Le visage de Pitt, hagard, creusé de fatigue, couvert d’une barbe de plusieurs jours, s’éclaira d’un sourire moqueur.
« Lee Tong Bougainville. Quelle surprise !
— Vous êtes vivant !
— Bravo pour vos dons d’observation !
— Et c’est vous qui avez organisé tout ça, ces fous dans leurs vieux uniformes, le vapeur à roues…
— C’est le mieux que j’ai pu trouver sous l’inspiration du moment », fit Pitt d’un ton d’excuse.
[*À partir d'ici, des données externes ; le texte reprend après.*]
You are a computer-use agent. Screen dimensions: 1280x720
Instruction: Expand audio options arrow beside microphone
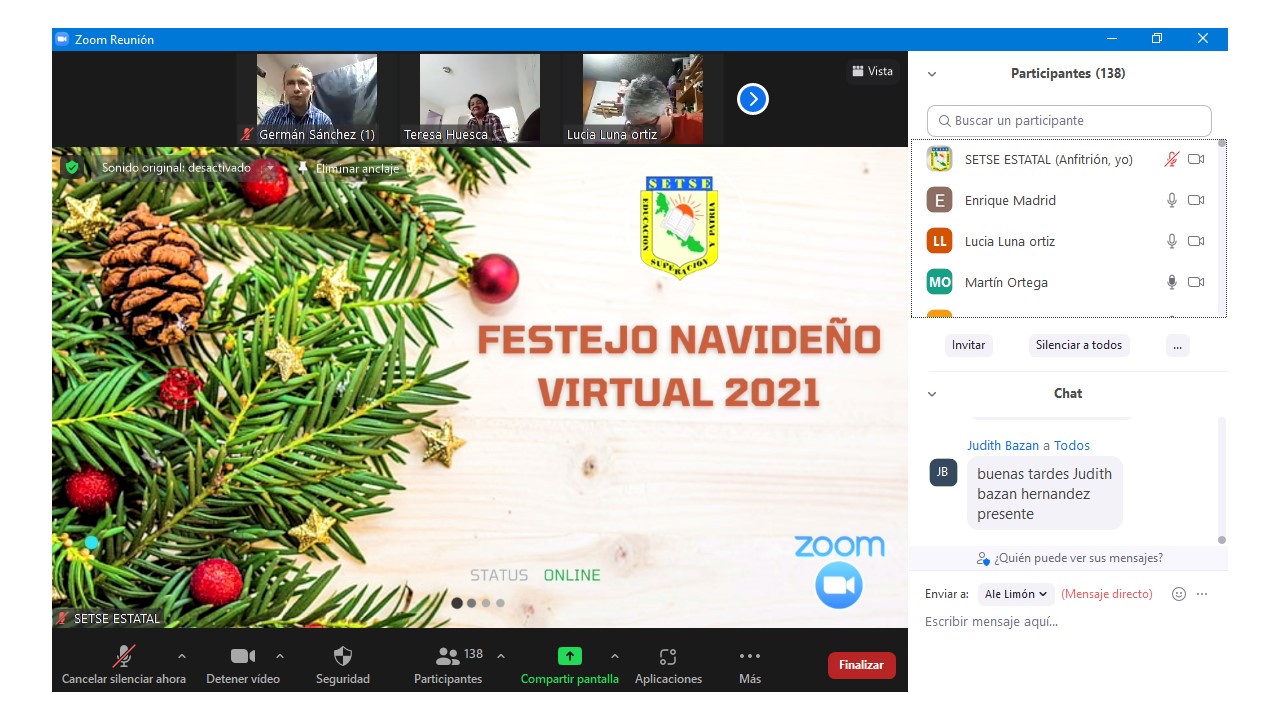coord(181,656)
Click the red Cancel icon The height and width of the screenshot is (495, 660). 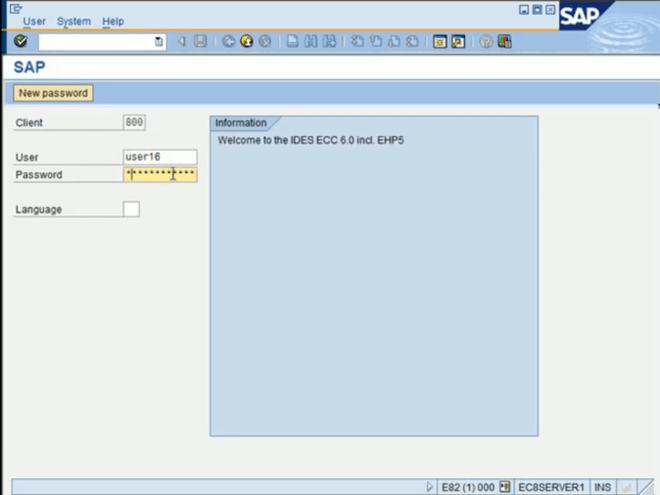(265, 41)
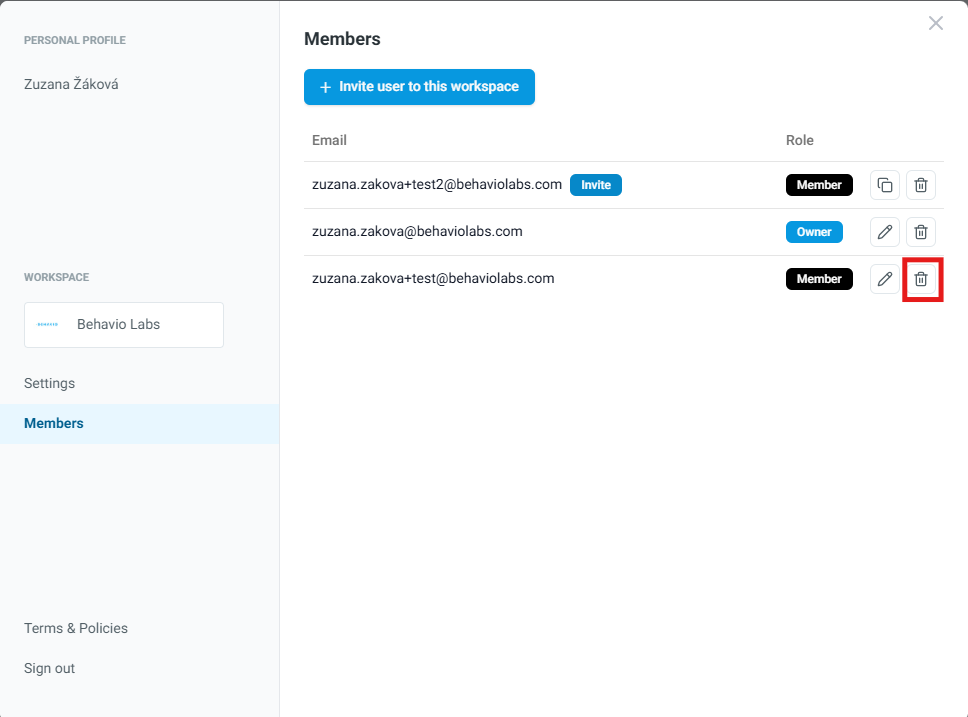Viewport: 968px width, 717px height.
Task: Click the Role column header
Action: 800,141
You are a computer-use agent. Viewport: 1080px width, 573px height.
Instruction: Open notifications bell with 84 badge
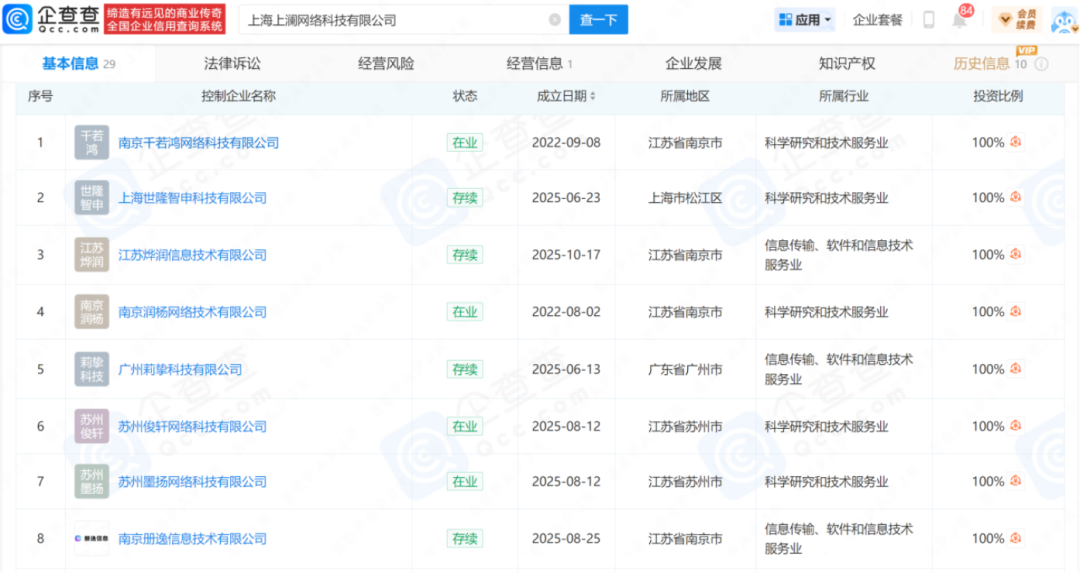pyautogui.click(x=959, y=20)
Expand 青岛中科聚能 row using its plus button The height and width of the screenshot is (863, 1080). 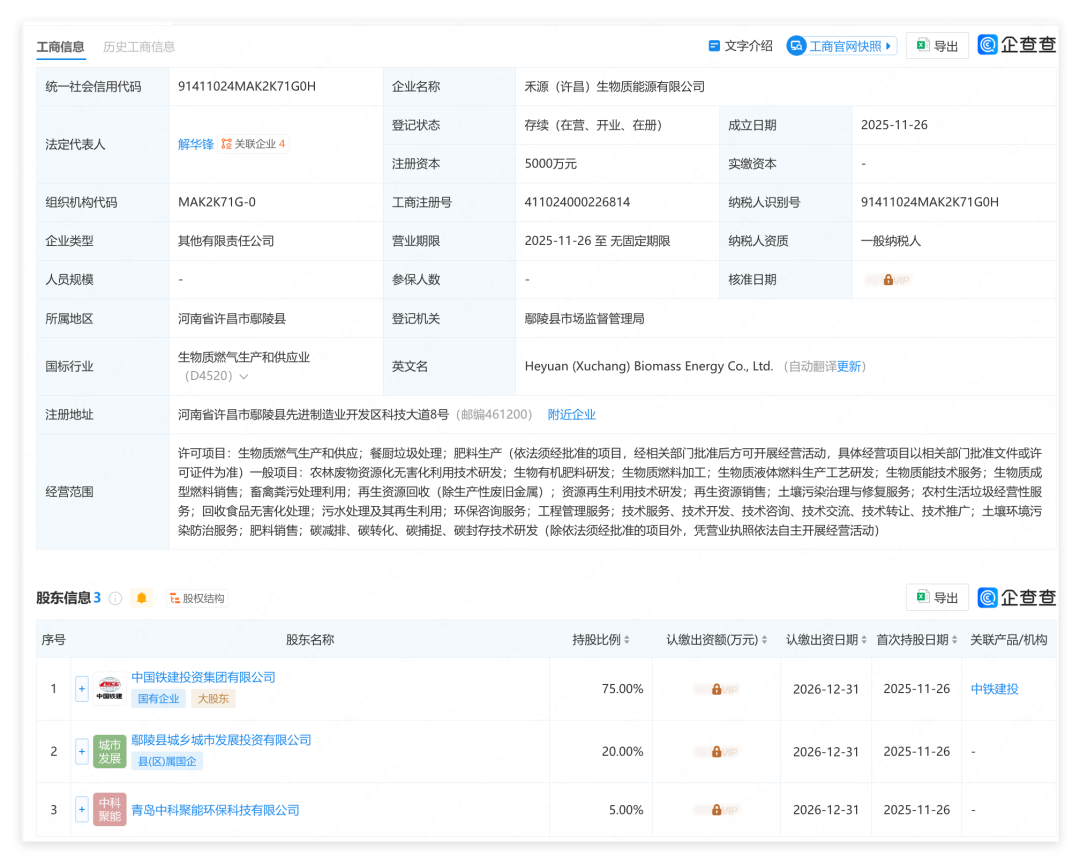pos(81,810)
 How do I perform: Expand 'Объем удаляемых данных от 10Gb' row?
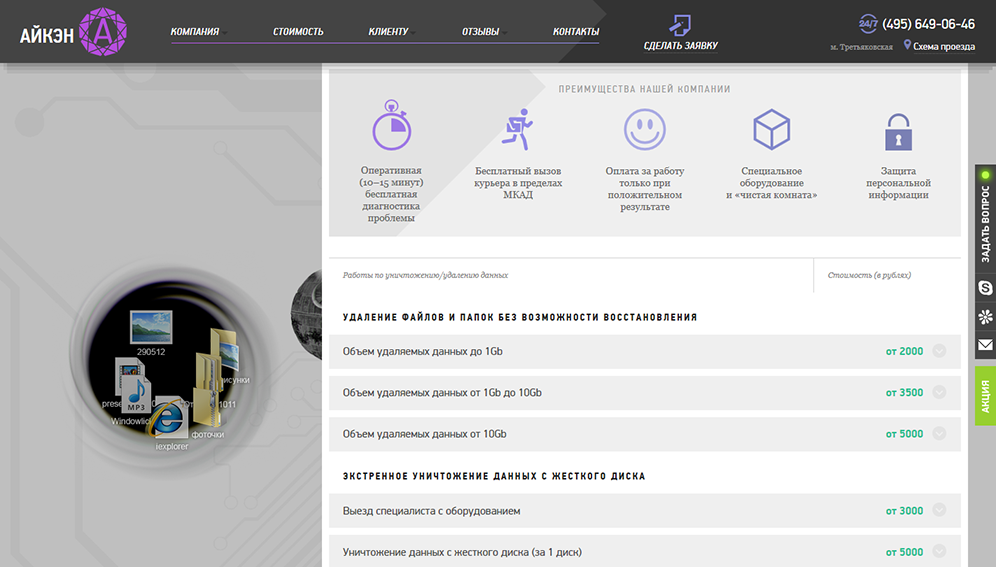click(x=938, y=434)
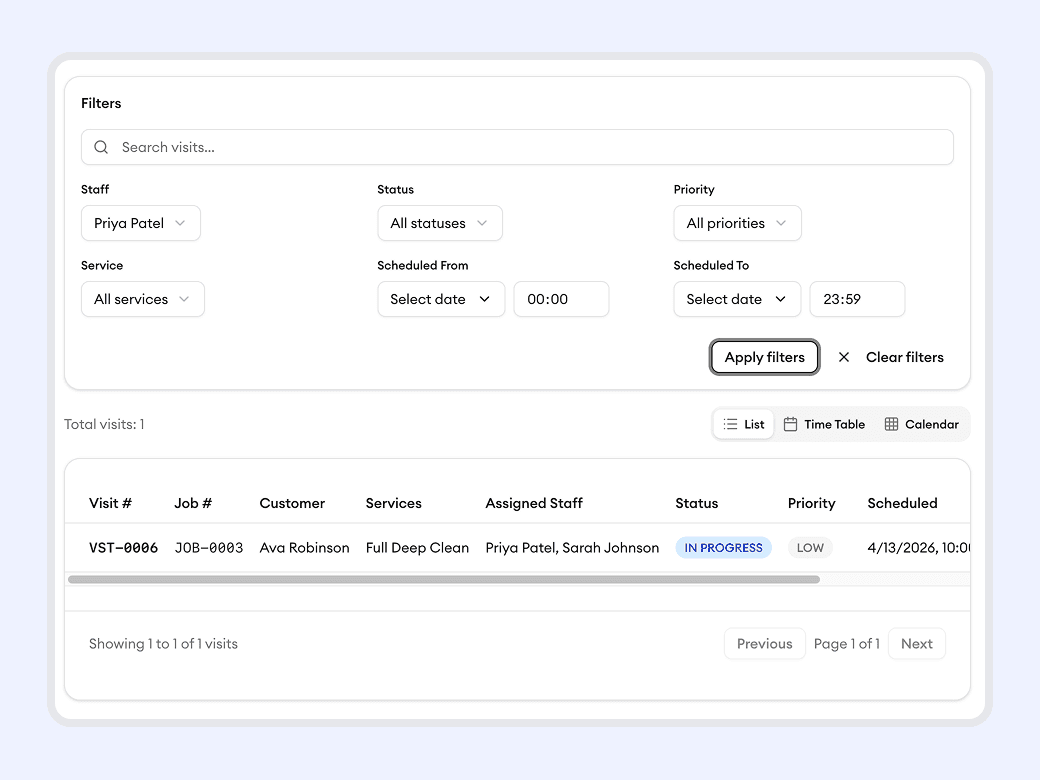Click the Calendar grid icon
Screen dimensions: 1040x780
(x=891, y=424)
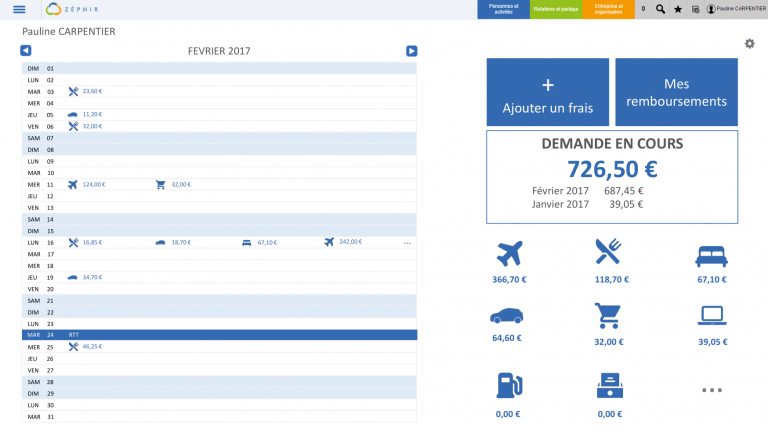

Lee Tong s’était déjà remis du choc initial et il posa lentement son doigt sur la détente du Steyr-Mannlicher qu’il tenait toujours à la main, pointé vers le sol.
« Pourquoi vous êtes-vous acharné contre ma grand-mère et moi, Mr Pitt ? lança-t-il pour gagner du temps. Pourquoi avez-vous décidé la mort de la Bougainville Maritime ?
— On croirait entendre Hitler demandant pourquoi les Alliés ont envahi l’Europe. En ce qui me concerne, c’est parce que vous êtes responsable de la mort d’une amie.
— Qui ?
— Peu importe, répondit Pitt avec indifférence. Vous ne l’avez jamais rencontrée. »
L’Asiatique releva le canon de son arme et pressa la détente.
Pitt fut plus rapide que lui, mais Giordino avait utilisé la dernière cartouche et le chien claqua sur le vide. Il se figea dans l’attente de la balle qui allait le frapper.
Elle ne vint pas.
Lee Tong avait oublié d’insérer un nouveau chargeur après avoir vidé le précédent sur la silhouette de Pitt. Il abaissa son fusil, les lèvres étirées sur un sourire énigmatique.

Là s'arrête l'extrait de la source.